Rev. Walter Stanley Senior (10 May 1876 – 23 February 1938) was an English scholar, poet and member of the Church Missionary Society. Popularly known as the "Bard of Lanka", his works are still widely read in the island nation. He was also vice principal of Trinity College, Kandy, Sri Lanka.

==Early life==

Walter Stanley Senior was the son of Walter Senior, a clergyman. His uncle was Edward Senior, headmaster of Sheffield Royal Grammar School which he attended from 1888 to 1891. He continued his early education at Marlborough, a school to which he was deeply attached and about which he wrote both in prose and verse. From Marlborough, he won a scholarship at Balliol College, Oxford. He took a First Class in Classical Honour Moderations (Intermediate examination) and a Second Class in Greats (classics or philosophy). He was the author of a work titled Pisgah or The Choice, which won the triennial prize poem on a sacred subject in the University of Oxford, 1914.
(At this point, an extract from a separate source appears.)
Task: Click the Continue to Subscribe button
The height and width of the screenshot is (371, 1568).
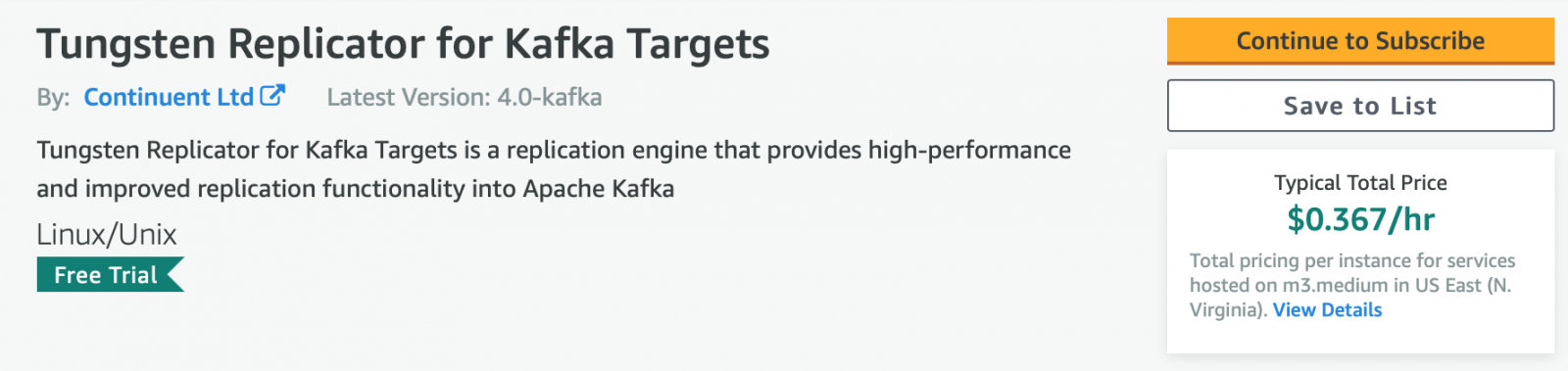Action: click(1360, 41)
==Trinity College – the early years==

Senior came out to Sri Lanka (then Ceylon) in 1906 and served as vice-principal of Trinity for a decade. When the then principal of Trinity, A. G. Fraser, was looking for talent in the English Universities which he could enlist into service at Trinity College, Kandy, he came across Senior, who formed one of a brilliant set of men, including Dr. Kenneth Saunders from Emmanuel College, Cambridge, N. P. Campbell, a Balliol man, a notable scientist, and J. P. R. Gibson, later principal of Ridley Hall, Cambridge. In the absence of Fraser, Senior also deputised as acting principal for a short period.

Trinity emerged as a public school with a scholastic reputation with the appointment of Senior. His earliest students included two University Scholars, L. M. D. de Silva, KC, and J. L. C. Rodrigo, who succeeded him as a classical lecturer at the University College.

A little-known fact during his stay in Kandy was his role in the marriage of George E. de Silva, which was solemnised in 1909 at St. Paul's Church, Kandy. The marriage, to Agnes Nell, from a very conservative Dutch family, was opposed by many to the point that the vicar refused to marry them, and it was left to Senior to solemnise the marriage.

A portrait of Senior by David Paynter, also a Trinitian, hangs in the Trinity College Library.

==Other work in Sri Lanka==

Senior assumed duties as Vicar of Christ Church, Galle Face, in 1916 and continued in this post until 1919. He was not only a scholar but also a preacher. He was one of the pioneer slum-workers and carried on a mission in Slave Island for many years.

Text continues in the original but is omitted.